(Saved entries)
╔══

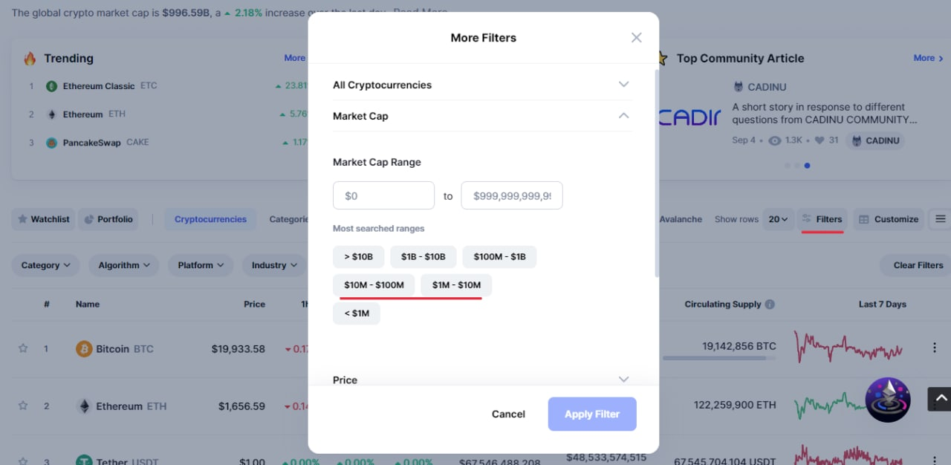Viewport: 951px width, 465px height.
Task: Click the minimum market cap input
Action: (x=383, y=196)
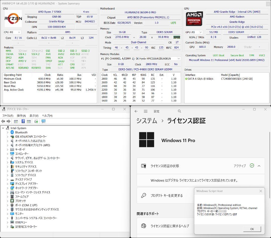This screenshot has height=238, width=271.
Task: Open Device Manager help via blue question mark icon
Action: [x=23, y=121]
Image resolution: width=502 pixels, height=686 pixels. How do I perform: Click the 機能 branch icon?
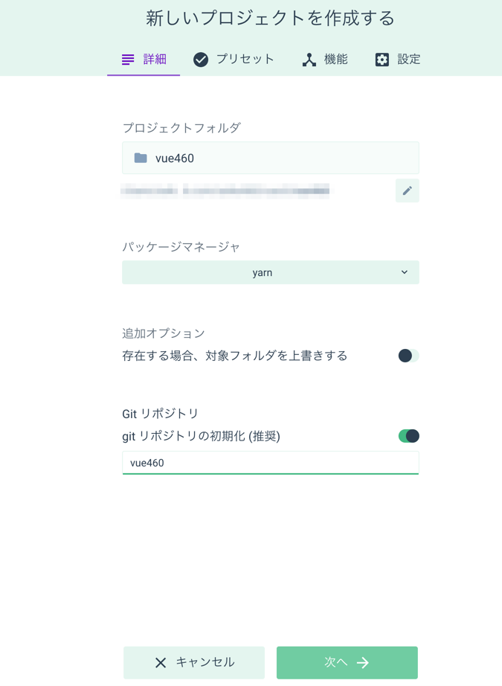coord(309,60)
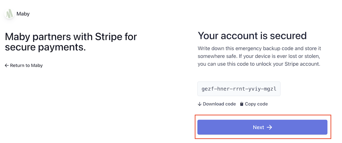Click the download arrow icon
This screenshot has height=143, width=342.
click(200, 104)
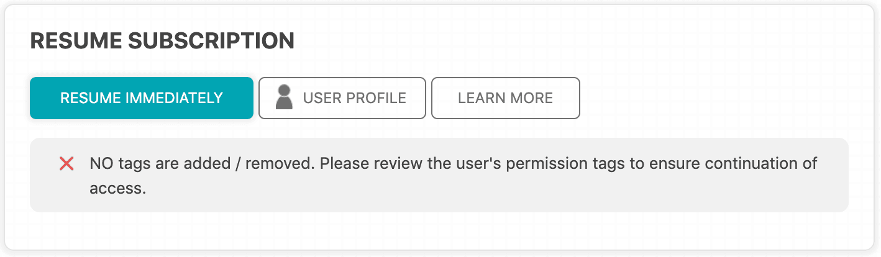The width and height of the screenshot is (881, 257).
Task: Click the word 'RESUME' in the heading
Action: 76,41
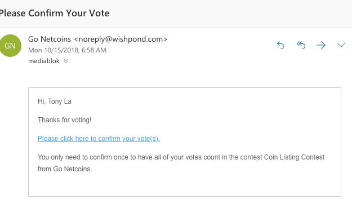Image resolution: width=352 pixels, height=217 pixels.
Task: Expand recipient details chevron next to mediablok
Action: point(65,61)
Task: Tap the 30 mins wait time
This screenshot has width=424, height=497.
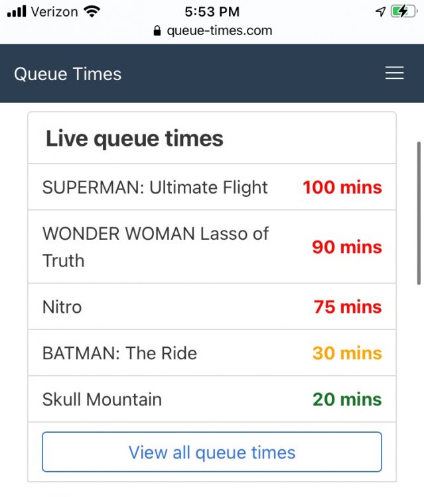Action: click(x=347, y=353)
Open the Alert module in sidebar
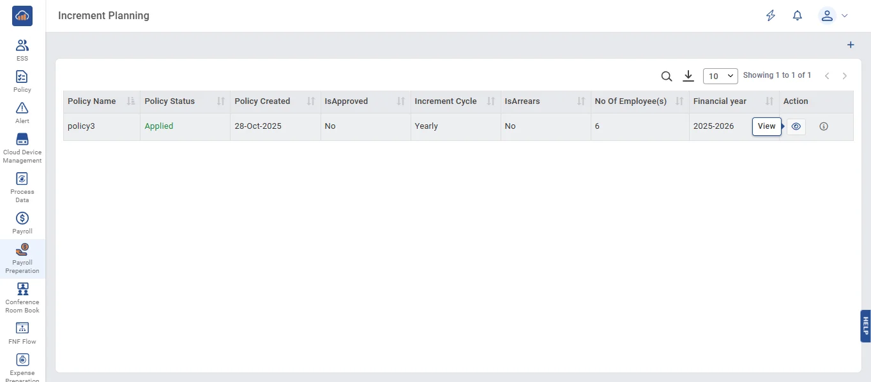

╚══

(Your objective)
In the data, the line that contains "Image resolution: width=502" begins the part to write out; restate it and each line after it word for word through the end, with no pictures.

(Answer box)
Image resolution: width=502 pixels, height=686 pixels. How do I perform: Click the 機能 branch icon?
coord(309,60)
Click the download arrow icon
This screenshot has height=143, width=342.
click(200, 104)
The width and height of the screenshot is (881, 257).
Task: Click the word 'RESUME' in the heading
Action: 76,41
Image resolution: width=352 pixels, height=217 pixels.
Task: Expand recipient details chevron next to mediablok
Action: point(65,61)
Task: Tap the 30 mins wait time
This screenshot has width=424, height=497.
Action: click(x=347, y=353)
Open the Alert module in sidebar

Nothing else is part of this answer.